Et je les écoutais :
"Déjà dans Ophélie, rappelle Suzanne
Bernard (note de son édition Classiques Garnier, 1961, p.384),
Rimbaud parlait du "chant mystérieux" qui "tombe des
astres".
Marie-Paule Berranger note de son côté :
" On peut certes rappeler les vers de Banville qui, eux-mêmes,
relèvent d'une topique contemporaine :
"Et j'entendis le chant
merveilleux des étoiles" (Le Festin des Dieux, VII, 211)
ou :
"J"ai longtemps
écouté le bruit qui vient des cieux / D'où sans cesse le chant des
étoiles s'élance "
(La Cithare, VI, 62)
à condition de souligner leur
lyrisme pompier à côté de la fraîcheur de la formulation rimbaldienne
où le "doux frou-frou" vient opportunément désacraliser le
style hugolien - nuance soulignée par le possessif "Mes étoiles"."
Il vaut la peine de citer ici, bien que cela nous
entraîne loin du passage commenté, l'appréciation portée par
Marie-Paule Berranger sur la dette rimbaldienne à l'égard de Banville
dans l'ensemble du poème : "Il n'est pas jusqu'à la rime cocasse
fantastiques/élastiques qui ne figure dans les Odes funambulesques de
Banville" [...] De même "culotte, paletot, jupons qui marchent
à grand frou-frou, rosée, vin des sens, lyre, féal et idéal,
blessure/chaussure (ou ici "souliers blessés") reviennent
identiques ou à peine déformés [...] "
Il est donc certain que Rimbaud "réécrit"
du Banville dans ce que certains voudront appeler parodie, d'autres
pastiches.
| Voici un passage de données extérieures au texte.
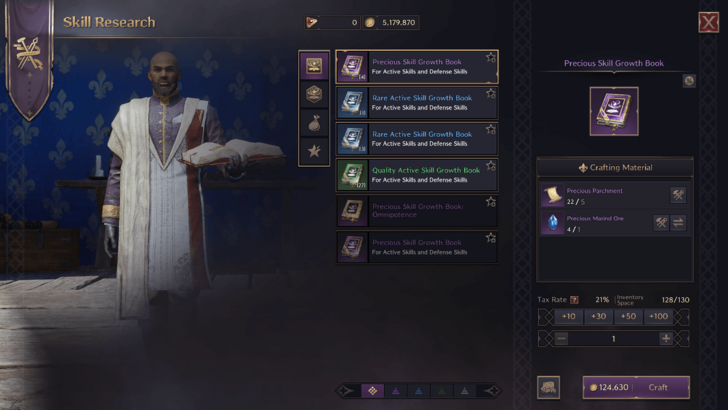The width and height of the screenshot is (728, 410).
Task: Select the blue triangle rarity filter tab
Action: point(419,391)
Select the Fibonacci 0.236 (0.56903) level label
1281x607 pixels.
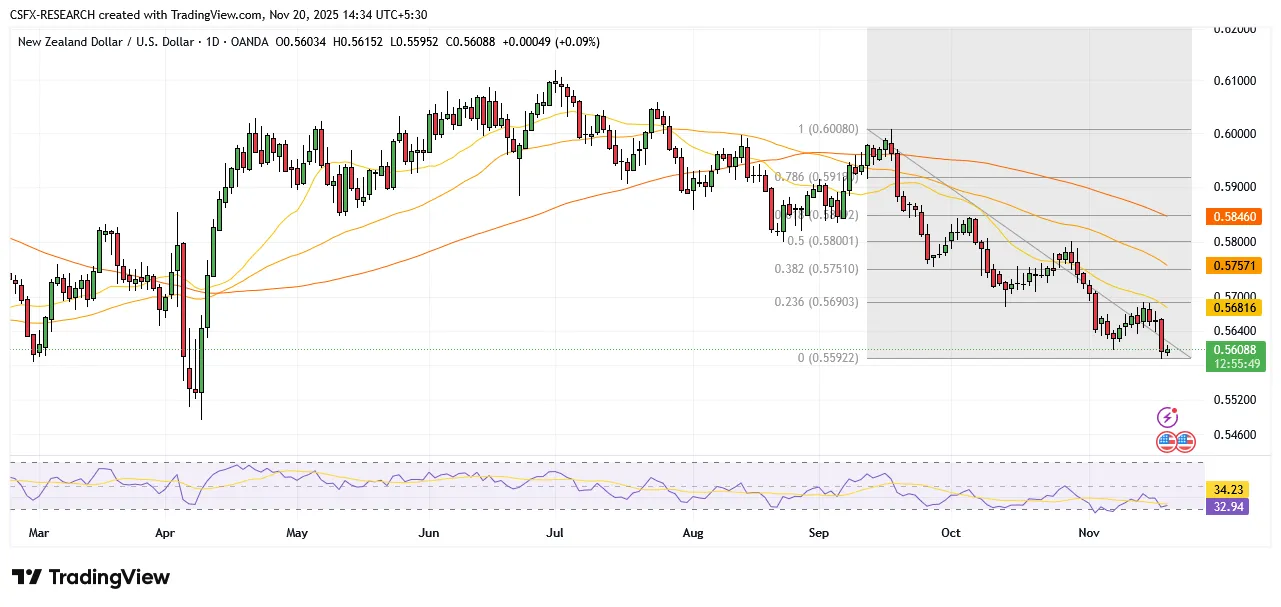coord(817,302)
Rimbaud lui-même, à la fin de sa vie, ne présentait-il pas
ses oeuvres comme des "rinçures" ! C'est à dire des plagiats
(voir Émilie Noulet, Le Premier visage de Rimbaud, p. 247)!
Mais on peut aussi estimer, avec Marie-Paule Berranger, que la présence
avérée de nombreux emprunts à d'autres poètes dans le texte de Rimbaud
"laisse entier le mystère de son génie : un paramètre de plus est
à prendre en compte dans ce tissage fantastique que constitue chacun de
ses textes. La réécriture d'un texte antérieur a pu donner l'impulsion
- reste, entre plusieurs expressions possibles, le miracle de la densité,
de la condensation, des alliances de mots d'une rapidité, d'une énergie
inouïes - l'intention parodique, ici comme souvent, ajoute au mystère
encore plus qu'elle ne l'élucide" (op. cit. p. 67, 64-65, et 70-71).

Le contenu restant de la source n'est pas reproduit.